* Data section
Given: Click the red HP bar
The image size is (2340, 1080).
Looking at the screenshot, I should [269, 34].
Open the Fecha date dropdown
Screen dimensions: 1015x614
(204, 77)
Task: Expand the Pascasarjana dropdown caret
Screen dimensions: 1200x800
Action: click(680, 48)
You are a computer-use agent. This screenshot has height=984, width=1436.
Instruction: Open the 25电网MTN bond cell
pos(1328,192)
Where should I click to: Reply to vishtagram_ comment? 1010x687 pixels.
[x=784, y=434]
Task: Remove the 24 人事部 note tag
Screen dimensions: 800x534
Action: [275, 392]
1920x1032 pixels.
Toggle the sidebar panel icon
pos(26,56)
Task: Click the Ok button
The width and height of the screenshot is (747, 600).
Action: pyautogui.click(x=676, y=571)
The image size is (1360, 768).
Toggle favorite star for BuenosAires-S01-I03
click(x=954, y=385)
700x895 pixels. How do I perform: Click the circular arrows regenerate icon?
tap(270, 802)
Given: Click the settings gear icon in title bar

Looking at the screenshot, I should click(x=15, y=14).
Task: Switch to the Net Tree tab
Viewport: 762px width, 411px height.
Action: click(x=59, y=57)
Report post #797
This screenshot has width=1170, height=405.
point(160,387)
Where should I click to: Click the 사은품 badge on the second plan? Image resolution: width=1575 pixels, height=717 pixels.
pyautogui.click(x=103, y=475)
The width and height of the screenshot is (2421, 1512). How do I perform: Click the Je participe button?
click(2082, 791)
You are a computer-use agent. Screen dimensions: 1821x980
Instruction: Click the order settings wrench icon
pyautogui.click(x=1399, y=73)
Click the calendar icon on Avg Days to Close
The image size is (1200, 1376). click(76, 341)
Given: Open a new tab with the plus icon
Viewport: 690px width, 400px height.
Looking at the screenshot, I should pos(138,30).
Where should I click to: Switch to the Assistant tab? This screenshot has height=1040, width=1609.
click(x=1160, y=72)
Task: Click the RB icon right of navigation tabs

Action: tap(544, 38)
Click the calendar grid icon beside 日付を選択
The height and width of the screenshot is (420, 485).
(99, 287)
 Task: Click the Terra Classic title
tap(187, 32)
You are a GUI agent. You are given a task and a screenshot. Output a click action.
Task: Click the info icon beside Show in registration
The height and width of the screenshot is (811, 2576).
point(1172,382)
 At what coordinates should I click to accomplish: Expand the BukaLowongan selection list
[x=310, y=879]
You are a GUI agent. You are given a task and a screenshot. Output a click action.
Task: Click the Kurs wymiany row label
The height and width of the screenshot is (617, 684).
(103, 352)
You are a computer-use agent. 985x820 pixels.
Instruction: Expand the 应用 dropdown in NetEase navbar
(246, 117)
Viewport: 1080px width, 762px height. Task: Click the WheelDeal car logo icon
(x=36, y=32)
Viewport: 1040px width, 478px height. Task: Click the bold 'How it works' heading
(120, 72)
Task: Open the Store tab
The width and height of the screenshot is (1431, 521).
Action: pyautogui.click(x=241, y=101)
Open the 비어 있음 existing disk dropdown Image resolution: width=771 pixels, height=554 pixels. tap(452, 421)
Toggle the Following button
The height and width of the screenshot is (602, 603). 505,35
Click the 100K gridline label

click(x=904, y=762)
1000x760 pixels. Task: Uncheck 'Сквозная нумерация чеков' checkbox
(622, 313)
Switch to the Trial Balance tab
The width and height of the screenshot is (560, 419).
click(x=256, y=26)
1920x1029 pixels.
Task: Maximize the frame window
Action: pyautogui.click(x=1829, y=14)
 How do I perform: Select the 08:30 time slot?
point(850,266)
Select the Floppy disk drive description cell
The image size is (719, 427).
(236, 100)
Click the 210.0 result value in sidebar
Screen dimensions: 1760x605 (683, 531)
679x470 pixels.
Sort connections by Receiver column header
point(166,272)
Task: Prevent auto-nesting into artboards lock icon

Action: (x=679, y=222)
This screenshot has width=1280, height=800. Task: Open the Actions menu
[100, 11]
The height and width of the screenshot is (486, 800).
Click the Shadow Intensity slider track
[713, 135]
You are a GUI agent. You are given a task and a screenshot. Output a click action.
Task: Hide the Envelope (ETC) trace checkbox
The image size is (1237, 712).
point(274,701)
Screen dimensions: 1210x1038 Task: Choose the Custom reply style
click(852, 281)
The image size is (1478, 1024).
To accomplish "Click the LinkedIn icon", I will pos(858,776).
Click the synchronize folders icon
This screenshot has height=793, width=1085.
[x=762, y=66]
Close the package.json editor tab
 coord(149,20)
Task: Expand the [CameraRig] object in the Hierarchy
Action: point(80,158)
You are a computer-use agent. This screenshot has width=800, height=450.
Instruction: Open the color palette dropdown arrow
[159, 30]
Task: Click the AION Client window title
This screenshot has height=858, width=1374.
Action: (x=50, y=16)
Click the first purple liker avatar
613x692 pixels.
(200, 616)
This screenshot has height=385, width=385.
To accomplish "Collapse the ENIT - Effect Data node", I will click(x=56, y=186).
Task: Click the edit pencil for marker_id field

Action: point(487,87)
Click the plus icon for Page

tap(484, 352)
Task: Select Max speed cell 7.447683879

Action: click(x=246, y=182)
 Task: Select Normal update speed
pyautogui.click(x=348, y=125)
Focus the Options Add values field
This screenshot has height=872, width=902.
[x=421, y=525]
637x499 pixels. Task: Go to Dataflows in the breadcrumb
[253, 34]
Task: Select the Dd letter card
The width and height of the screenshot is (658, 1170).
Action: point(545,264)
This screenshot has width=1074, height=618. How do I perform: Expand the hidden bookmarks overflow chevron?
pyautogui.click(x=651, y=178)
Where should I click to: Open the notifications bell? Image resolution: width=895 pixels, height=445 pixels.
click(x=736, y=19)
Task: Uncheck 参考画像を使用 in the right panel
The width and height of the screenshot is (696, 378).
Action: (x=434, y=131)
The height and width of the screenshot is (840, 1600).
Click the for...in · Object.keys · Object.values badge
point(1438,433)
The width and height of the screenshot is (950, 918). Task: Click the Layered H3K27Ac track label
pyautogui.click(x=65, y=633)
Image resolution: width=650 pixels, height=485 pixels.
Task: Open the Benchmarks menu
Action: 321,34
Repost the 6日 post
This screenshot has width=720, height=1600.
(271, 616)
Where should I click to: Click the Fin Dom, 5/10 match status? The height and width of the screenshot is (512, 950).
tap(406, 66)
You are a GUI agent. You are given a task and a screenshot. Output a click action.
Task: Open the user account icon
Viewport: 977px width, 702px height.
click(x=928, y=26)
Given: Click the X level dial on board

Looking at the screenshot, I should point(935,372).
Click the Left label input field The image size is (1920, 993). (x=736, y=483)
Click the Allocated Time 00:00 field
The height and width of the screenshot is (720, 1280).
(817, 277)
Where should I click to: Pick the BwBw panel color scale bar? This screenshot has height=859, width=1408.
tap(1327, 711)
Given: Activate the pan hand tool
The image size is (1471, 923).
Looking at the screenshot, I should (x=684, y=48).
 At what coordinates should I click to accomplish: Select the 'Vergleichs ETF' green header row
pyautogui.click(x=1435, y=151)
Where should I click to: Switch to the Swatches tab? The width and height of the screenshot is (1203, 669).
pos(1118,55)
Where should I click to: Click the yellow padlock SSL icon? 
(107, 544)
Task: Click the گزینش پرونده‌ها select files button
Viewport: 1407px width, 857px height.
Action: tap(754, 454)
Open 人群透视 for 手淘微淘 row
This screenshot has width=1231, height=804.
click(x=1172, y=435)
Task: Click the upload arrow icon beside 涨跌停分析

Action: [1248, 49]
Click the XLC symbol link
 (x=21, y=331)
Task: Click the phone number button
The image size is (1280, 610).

* Activity
Some lines above hold the word "computer". Copy all of them.

* Result of this task
You are a computer-use agent. This screenshot has height=984, width=1436.
You are a computer-use agent. Screen dimensions: 1821x980
You are a computer-use agent. 985x820 pixels.
You are a computer-use agent. This screenshot has width=800, height=450.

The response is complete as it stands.